Your instructions :: Could you repeat the records below word for word, beginning at the line that contains "This screenshot has width=910, height=610." and ending with the last line of the records?

(Interface element records)

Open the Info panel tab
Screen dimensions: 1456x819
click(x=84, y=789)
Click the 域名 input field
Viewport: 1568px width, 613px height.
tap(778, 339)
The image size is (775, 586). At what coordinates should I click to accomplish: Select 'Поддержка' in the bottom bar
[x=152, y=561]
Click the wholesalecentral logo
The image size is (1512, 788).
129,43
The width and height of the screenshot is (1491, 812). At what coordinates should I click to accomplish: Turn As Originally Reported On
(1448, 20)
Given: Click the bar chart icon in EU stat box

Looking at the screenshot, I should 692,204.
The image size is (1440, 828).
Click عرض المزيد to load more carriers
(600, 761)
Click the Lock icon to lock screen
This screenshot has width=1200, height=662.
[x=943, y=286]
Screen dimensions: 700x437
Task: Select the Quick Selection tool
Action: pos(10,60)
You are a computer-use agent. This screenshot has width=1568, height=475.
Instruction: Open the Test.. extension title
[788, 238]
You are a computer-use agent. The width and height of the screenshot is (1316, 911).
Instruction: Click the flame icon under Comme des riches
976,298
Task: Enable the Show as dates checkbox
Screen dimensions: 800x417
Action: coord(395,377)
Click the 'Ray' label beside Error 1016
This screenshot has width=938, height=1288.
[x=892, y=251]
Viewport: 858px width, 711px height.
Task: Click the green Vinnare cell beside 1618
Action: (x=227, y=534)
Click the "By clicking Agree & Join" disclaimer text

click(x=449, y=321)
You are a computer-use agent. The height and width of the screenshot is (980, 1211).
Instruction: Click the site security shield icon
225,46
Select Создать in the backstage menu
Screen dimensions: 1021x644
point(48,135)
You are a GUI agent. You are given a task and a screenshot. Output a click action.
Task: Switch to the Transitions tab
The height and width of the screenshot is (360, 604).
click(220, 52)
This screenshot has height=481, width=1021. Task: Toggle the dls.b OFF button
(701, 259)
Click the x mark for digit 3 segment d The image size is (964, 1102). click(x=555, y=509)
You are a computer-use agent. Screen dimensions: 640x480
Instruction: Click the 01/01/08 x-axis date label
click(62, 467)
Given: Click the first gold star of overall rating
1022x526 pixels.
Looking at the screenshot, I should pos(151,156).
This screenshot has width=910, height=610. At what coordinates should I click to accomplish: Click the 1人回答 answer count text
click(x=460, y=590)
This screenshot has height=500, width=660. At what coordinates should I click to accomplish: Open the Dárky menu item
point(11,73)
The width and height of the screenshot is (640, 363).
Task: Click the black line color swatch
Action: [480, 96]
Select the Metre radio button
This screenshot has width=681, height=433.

Response to this exercise ::
This screenshot has width=910, height=610. At what coordinates should I click to accomplish: Click the 1人回答 answer count text
click(x=460, y=590)
This screenshot has height=500, width=660. At what coordinates should I click to accomplish: Open the Dárky menu item
point(11,73)
The width and height of the screenshot is (640, 363).
Task: Click the black line color swatch
Action: [480, 96]
Select the Metre radio button
This screenshot has width=681, height=433.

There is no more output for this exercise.